Example 5-6. Excel parsing program
use XML::SAXDriver::Excel;
# get the file name to process
die( "Must specify an input file" ) unless( @ARGV );
my $file = shift @ARGV;
print "Parsing $file...\n";
# initialize the parser
my $handler = new Excel_SAX_Handler;
my %props = ( Source => { SystemId => $file },
Handler => $handler );
my $driver = XML::SAXDriver::Excel->new( %props );
# start parsing
$driver->parse( %props );
# The handler package we define to print out the XML
# as we receive SAX events.
package Excel_SAX_Handler;
# initialize the package
sub new {
my $type = shift;
my $self = {@_};
return bless( $self, $type );
}
# create the outermost element
sub start_document {
print "<doc>\n";
}
# end the document element
sub end_document {
print "</doc>\n";
}
# handle any character data
sub characters {
my( $self, $properties ) = @_;
my $data = $properties->{'Data'};
print $data if defined($data);
}
# start a new element, outputting the start tag
sub start_element {
my( $self, $properties ) = @_;
my $name = $properties->{'Name'};
print "<$name>";
}
# end the new element
sub end_element {
my( $self, $properties ) = @_;
my $name = $properties->{'Name'};
print "</$name>";
}
As you can see, the handler methods look very similar to those used
in the previous SAX example.

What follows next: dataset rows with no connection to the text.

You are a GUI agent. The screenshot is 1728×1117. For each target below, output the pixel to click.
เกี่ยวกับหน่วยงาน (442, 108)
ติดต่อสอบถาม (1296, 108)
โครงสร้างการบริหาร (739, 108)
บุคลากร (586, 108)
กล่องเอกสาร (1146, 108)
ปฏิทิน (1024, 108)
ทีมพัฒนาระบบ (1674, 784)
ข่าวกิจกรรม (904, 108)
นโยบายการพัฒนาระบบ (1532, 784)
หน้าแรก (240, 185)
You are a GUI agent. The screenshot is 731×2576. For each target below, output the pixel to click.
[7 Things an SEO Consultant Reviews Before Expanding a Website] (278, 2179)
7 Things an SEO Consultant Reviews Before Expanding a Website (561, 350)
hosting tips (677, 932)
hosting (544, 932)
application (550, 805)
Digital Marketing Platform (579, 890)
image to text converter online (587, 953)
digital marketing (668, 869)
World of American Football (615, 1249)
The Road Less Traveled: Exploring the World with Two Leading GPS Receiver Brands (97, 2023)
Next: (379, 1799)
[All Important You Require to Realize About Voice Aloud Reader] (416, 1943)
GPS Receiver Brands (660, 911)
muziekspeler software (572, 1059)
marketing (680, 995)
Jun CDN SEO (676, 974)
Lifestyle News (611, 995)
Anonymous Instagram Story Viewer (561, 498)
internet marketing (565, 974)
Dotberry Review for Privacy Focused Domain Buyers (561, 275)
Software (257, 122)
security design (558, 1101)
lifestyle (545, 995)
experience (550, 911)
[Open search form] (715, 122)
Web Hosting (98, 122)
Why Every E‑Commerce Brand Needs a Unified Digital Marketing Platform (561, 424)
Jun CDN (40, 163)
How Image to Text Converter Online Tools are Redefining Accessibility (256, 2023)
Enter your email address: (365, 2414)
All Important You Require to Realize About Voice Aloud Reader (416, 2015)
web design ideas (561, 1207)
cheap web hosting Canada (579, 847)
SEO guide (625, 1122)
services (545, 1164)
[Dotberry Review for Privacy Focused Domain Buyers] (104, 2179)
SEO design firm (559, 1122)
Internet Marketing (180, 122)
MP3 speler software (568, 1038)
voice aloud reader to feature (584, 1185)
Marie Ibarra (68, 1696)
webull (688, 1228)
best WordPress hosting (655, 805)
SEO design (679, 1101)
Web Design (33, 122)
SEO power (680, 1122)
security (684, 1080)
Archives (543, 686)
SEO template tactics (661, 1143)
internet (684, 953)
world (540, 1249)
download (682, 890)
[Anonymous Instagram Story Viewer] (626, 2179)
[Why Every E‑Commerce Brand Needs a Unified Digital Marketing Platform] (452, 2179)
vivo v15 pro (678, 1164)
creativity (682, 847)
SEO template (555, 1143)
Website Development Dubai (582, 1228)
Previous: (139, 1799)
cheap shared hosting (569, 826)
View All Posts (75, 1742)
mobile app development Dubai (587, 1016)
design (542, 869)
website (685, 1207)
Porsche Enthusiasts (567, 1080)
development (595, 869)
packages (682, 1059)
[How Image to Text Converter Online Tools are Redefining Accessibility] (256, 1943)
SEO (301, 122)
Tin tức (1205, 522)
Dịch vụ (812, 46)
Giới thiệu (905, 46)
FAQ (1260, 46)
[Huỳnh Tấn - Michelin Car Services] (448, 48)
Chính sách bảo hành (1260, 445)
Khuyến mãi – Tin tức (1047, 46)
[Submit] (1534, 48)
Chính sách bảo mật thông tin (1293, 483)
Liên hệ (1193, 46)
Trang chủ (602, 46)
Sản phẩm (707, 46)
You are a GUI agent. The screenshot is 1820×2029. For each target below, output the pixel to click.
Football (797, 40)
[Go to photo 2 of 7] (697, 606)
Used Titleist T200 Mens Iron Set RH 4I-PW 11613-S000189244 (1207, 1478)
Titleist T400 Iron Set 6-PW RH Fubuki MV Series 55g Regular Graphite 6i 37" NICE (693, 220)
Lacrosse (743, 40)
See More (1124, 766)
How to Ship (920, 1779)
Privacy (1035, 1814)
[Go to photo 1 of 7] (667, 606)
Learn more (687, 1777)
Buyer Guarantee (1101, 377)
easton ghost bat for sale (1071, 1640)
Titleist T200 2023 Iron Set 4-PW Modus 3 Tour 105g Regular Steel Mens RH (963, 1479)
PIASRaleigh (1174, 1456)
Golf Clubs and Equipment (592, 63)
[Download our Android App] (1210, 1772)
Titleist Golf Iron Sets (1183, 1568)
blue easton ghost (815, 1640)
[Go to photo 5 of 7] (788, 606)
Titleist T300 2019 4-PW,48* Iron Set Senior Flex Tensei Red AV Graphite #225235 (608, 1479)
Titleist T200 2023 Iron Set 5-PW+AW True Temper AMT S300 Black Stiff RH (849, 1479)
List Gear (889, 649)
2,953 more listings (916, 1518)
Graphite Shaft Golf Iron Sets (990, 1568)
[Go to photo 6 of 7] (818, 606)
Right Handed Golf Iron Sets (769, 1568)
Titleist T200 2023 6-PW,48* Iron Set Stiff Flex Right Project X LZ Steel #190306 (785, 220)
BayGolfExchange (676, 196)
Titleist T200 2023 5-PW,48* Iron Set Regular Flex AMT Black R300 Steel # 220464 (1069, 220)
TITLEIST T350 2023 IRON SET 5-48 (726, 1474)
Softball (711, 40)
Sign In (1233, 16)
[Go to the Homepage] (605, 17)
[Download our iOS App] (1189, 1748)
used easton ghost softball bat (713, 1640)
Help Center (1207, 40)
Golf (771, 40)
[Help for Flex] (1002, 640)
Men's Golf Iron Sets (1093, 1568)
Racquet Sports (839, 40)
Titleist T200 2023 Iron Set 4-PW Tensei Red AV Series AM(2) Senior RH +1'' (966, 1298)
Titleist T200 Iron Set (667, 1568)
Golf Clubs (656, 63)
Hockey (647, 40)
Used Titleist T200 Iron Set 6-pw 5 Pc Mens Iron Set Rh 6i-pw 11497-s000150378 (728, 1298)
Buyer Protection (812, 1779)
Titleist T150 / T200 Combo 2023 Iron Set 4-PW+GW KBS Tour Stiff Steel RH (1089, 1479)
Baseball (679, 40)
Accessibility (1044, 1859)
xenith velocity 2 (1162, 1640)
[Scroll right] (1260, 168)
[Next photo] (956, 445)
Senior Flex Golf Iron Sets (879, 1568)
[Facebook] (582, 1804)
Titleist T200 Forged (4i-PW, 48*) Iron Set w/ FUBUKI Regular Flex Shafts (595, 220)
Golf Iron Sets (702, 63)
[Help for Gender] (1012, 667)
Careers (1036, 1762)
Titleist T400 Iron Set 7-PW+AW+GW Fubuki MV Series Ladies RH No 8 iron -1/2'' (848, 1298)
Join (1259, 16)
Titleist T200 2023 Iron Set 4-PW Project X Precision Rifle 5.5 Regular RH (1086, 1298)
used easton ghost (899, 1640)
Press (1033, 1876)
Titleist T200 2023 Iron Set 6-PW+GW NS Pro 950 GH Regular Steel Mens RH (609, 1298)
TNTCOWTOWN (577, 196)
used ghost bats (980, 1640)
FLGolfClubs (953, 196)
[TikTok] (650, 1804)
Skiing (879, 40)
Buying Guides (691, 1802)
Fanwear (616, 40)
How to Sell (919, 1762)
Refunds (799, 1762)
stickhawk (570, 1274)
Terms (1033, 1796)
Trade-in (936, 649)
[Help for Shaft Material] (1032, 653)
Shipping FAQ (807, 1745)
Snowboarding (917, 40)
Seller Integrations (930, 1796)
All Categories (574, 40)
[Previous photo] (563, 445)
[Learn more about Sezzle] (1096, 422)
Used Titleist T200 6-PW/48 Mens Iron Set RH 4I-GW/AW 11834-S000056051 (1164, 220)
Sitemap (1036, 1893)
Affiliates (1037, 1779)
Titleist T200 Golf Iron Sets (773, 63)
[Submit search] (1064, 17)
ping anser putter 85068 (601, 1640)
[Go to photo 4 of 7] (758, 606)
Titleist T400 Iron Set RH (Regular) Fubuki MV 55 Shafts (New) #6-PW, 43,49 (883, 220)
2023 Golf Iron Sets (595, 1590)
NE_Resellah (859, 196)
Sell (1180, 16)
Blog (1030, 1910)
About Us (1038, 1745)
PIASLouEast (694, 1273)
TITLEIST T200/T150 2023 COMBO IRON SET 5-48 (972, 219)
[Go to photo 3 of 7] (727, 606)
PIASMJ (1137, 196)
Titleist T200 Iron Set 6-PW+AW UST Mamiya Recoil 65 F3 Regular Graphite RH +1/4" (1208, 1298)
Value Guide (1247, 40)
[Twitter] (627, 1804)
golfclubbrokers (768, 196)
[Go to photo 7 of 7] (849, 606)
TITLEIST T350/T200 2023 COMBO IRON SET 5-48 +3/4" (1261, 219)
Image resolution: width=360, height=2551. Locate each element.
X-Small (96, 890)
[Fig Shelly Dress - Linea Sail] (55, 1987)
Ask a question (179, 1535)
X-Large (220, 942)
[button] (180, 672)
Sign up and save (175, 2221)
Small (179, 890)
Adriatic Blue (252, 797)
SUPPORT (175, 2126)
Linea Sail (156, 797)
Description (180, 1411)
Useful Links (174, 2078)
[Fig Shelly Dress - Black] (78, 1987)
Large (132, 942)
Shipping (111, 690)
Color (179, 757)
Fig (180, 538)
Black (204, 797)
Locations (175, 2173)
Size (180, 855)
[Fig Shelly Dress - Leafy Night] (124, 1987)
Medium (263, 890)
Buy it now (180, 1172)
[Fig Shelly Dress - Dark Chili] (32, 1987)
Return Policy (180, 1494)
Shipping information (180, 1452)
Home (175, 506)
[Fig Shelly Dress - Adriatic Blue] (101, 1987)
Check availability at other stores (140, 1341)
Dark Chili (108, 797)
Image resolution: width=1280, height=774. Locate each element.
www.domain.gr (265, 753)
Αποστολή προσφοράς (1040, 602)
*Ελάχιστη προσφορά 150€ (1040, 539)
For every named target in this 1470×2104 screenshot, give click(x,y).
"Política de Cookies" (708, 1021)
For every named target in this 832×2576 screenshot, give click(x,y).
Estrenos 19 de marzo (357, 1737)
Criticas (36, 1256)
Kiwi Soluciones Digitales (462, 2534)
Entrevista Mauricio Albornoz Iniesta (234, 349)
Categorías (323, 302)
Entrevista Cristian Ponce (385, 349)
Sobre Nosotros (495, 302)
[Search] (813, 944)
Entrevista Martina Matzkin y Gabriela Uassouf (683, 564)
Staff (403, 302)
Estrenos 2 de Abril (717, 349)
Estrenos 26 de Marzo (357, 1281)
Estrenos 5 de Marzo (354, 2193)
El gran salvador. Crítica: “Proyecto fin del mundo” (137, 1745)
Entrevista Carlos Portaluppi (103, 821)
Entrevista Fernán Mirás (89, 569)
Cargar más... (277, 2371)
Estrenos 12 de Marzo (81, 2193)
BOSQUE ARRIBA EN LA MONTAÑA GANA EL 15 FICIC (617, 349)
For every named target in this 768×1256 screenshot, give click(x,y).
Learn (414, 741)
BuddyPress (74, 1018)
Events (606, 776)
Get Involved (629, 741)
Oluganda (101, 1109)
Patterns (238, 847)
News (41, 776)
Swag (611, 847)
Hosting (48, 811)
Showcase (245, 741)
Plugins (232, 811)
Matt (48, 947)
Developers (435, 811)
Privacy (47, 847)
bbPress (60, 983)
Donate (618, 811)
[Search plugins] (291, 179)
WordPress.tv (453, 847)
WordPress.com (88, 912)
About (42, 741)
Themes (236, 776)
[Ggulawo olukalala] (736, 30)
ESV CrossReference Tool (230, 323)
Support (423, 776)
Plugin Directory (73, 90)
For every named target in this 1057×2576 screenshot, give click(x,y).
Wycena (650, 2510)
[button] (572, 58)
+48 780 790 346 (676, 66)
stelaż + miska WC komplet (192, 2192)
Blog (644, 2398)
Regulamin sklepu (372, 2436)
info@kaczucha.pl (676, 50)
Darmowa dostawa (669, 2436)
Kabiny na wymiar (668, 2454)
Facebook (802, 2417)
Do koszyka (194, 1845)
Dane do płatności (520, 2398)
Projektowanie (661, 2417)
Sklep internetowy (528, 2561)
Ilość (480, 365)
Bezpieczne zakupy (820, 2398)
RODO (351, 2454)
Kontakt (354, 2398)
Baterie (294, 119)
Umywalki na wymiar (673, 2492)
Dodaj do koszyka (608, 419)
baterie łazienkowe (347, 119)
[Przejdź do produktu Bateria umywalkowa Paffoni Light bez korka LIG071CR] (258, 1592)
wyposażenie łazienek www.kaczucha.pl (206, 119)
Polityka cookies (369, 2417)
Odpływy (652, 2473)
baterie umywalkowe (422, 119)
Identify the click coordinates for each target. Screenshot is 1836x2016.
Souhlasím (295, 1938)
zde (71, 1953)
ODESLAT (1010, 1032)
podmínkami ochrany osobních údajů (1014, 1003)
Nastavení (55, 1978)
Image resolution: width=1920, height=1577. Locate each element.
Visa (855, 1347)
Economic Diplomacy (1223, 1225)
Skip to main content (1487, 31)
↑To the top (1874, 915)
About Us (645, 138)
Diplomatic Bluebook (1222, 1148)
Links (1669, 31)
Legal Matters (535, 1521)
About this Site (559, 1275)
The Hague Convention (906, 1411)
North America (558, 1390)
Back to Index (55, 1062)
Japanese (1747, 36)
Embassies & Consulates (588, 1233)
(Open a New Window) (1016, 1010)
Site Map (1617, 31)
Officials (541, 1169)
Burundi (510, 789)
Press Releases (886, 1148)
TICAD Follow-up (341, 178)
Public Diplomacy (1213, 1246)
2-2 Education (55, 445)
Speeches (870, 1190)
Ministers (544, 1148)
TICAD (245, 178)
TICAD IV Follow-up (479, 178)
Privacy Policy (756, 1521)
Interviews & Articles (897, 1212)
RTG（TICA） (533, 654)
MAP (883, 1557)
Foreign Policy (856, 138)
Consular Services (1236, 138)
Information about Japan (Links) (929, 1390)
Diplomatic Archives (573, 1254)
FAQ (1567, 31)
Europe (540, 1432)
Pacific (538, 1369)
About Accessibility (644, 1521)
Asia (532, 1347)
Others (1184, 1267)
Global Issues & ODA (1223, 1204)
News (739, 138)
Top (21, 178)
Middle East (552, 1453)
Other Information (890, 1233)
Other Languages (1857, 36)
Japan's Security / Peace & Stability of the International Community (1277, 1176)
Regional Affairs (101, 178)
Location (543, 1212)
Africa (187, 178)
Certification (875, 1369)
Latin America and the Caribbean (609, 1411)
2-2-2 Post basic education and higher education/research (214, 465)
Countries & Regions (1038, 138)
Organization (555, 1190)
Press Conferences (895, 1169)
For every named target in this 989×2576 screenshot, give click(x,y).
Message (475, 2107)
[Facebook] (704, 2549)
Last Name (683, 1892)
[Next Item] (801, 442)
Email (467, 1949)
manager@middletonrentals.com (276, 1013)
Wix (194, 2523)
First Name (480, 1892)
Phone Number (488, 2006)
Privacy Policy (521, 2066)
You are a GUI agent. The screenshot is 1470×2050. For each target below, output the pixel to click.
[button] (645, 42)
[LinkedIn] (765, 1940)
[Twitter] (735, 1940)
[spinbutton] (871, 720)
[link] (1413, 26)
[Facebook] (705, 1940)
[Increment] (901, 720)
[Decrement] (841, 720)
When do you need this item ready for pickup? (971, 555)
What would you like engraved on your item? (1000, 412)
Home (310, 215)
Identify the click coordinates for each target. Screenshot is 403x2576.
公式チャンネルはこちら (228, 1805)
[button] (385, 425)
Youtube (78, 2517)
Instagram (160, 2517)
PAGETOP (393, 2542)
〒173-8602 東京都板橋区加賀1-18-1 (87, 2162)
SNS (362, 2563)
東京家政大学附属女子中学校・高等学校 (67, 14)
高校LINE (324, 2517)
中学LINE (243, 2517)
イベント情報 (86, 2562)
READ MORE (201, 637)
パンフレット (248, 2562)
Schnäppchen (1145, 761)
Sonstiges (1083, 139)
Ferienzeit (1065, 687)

All that has changed is what we do with
the arguments. Now let's see what the output looks
like when we run it on the test file:
<doc>
<records>
<record>
<column1>baseballs</column1>
<column2>55</column2>
</record>
<record>
<column1>tennisballs</column1>
<column2>33</column2>
</record>
<record>
<column1>pingpong balls</column1>
<column2>12</column2>
</record>
<record>
<column1>footballs</column1>
<column2>77</column2>
</record>
<record>
Use of uninitialized value in print at conv line 39.
<column1></column1>
Use of uninitialized value in print at conv line 39.
<column2></column2>
</record>
</records></doc>
The driver did most of the work in creating elements and formatting
the data. All we did was output the packages it gave us in the form
of method calls. It wrapped the whole document in
<records>, making our use of
<doc> superfluous. (In the next revision of
the code, we'll make the start_document(
) and end_document( ) methods output
nothing.) Each row of the spreadsheet is encapsulated in a
<record> element. Finally, the two columns
are differentiated with <column1> and
<column2> labels. All in all, not a bad job.